However, several of their statements are incorrect. They allege that we “conclude there is a true increase that cannot be accounted for...” and they call for “temper[ing] overly ambitious conclusions.” We stand by our original conclusion: “the possibility of a true increase in incidence deserves serious consideration.”

Grinker and Leventhal incorrectly claim that we used quarterly DDS caseload data. We pointed out “caseload statistics do not provide valid information about individuals newly diagnosed.” To calculate measures of incidence, DDS provided us with files of individual cases and we obtained state birth records and US census figures for denominators.
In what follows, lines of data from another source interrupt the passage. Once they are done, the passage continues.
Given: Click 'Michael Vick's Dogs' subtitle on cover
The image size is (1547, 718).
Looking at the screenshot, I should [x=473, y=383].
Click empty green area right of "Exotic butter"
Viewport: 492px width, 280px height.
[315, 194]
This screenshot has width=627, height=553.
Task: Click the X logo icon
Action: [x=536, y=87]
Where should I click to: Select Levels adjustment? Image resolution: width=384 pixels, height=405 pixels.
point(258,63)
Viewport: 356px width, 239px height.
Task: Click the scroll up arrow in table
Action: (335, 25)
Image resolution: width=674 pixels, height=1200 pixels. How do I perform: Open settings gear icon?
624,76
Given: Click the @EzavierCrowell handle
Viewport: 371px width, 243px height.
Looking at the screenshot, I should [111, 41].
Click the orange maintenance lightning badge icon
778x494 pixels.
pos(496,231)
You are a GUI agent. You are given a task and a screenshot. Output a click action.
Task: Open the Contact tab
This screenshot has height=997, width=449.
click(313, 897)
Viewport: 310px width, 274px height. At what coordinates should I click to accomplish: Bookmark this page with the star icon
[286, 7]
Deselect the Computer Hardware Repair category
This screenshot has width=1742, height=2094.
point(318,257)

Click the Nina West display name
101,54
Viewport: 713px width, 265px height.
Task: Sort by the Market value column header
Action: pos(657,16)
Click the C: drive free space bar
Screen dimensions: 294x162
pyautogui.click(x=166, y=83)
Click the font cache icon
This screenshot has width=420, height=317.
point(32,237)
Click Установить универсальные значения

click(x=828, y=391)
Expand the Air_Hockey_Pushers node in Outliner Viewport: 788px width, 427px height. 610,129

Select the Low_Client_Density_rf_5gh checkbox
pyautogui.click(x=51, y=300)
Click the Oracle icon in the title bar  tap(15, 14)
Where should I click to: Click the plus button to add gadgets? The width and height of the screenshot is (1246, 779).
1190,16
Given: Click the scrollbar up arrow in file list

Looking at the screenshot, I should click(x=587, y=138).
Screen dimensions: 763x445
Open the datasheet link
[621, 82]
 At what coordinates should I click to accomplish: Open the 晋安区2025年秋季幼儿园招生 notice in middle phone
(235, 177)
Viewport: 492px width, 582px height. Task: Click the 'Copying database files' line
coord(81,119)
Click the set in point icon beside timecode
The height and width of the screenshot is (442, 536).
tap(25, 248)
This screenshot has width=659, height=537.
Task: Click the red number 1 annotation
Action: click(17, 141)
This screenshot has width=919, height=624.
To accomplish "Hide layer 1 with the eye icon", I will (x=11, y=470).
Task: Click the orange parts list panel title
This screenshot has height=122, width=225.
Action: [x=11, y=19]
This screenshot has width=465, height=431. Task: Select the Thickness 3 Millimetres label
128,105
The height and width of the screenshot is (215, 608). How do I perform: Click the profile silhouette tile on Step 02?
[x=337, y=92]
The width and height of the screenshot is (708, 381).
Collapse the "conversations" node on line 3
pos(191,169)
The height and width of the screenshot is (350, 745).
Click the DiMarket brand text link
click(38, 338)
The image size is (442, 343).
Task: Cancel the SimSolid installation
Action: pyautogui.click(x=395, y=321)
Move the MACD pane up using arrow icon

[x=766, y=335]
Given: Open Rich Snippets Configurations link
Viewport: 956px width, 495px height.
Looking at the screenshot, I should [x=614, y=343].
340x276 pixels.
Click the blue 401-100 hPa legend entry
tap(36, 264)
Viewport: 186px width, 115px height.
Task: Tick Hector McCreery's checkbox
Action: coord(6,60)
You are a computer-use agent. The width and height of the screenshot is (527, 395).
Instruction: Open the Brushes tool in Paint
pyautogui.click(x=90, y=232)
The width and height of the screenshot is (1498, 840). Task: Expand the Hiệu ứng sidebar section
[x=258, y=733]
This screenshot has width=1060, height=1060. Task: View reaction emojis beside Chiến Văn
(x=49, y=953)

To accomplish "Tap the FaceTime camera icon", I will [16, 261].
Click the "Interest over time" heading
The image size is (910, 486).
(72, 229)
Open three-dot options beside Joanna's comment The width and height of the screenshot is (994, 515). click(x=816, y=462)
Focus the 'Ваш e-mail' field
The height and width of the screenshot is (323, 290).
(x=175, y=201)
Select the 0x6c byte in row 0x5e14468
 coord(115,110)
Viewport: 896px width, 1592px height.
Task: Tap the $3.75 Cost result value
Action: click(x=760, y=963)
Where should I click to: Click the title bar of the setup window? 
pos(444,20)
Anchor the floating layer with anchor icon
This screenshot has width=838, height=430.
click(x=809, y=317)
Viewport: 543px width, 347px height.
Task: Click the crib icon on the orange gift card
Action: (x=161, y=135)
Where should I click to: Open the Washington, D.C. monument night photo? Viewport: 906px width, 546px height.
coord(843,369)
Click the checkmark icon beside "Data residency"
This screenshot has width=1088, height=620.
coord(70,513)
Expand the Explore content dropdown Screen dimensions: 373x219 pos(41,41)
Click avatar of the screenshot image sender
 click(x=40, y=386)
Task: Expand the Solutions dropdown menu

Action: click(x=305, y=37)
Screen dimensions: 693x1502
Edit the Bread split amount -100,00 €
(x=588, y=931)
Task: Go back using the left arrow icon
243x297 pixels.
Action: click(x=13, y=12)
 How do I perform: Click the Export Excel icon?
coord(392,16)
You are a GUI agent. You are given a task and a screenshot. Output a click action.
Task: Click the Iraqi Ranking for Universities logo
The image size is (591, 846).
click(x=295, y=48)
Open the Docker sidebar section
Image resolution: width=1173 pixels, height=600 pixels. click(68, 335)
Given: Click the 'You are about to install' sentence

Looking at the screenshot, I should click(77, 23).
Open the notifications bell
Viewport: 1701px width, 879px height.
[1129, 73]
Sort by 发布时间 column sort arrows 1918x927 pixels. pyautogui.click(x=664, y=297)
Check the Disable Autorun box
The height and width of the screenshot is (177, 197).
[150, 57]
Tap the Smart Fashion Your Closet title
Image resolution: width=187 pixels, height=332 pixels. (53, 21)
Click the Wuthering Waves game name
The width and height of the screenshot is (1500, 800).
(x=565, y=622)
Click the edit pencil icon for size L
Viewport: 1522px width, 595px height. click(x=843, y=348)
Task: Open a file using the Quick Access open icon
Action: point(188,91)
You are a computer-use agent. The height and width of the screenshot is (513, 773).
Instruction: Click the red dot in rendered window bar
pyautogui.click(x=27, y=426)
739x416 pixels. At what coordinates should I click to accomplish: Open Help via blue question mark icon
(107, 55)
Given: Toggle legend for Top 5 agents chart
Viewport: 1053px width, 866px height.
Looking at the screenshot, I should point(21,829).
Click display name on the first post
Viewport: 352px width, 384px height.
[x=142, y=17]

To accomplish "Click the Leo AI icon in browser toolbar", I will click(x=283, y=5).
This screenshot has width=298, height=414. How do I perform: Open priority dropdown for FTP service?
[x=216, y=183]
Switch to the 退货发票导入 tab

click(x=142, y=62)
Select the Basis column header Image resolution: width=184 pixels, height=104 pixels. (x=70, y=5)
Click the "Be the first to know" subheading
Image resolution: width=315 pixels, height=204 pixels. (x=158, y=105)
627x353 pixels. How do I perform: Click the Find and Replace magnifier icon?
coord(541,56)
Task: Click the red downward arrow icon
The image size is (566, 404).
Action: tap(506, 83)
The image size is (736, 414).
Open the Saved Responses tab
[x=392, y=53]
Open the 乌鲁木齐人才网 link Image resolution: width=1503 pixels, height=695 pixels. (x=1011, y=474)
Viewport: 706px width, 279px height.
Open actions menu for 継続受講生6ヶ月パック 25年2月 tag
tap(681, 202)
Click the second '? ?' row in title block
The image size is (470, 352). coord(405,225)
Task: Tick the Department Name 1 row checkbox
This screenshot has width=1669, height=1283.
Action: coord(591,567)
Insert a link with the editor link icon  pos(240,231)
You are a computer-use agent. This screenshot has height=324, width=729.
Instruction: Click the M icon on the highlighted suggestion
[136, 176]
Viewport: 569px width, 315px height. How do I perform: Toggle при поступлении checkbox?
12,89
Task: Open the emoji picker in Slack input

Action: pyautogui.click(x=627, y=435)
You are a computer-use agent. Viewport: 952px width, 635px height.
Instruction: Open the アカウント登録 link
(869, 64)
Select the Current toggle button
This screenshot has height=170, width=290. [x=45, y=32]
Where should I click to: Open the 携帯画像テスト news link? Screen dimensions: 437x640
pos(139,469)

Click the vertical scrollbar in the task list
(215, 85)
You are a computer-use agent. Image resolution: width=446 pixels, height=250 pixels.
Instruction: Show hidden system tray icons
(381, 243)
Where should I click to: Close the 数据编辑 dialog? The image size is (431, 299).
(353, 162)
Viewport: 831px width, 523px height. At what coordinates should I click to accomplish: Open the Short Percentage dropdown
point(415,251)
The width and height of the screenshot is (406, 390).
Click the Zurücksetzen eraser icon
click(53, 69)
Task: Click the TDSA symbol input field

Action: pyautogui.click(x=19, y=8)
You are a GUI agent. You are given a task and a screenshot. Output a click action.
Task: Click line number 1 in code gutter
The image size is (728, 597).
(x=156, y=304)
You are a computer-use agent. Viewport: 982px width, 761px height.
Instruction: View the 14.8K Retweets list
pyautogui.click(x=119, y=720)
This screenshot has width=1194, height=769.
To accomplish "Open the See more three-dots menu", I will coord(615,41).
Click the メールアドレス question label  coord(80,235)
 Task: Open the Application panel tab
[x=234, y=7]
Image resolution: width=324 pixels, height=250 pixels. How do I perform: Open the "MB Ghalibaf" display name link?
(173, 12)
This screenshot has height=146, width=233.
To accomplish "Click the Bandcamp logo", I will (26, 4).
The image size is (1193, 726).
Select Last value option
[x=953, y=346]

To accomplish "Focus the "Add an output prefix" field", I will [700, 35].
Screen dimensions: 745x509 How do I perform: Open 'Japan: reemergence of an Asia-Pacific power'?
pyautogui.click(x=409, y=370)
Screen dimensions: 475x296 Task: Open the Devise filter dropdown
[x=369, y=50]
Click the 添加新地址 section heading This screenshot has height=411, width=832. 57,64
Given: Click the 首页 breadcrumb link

They criticize our use of DDS Early Start Reports on children younger than 36 months of age, correctly noting that, in general, diagnoses at younger ages can be unstable. Because of our concern over the same issue, we checked and determined that 87% of these early designations were later confirmed when the child was 36 months or older,2 possibly reflecting cautious use of this diagnosis on Early Start Reports by Regional Center staff. Exclusion of the 1.5% diagnoses found only on an Early Start Reports, among all 30,832 autism cases, did not alter the study's results.

Another argument is that we placed “undue confidence on age of first appearance in the DDS dataset as a proxy for date of onset.” Recognizing this problem, we had initially used the term “pseudo-incidence,” but the reviewers pointed out that use of date of first contact with a provider as a proxy is standard practice and asked us to drop such language. Our concern that age at first appearance is not necessarily related to age of onset (which by DSM IV criteria occurs before 3 years of age) was in fact the basis for our analyzing “age at diagnosis” as an artifact.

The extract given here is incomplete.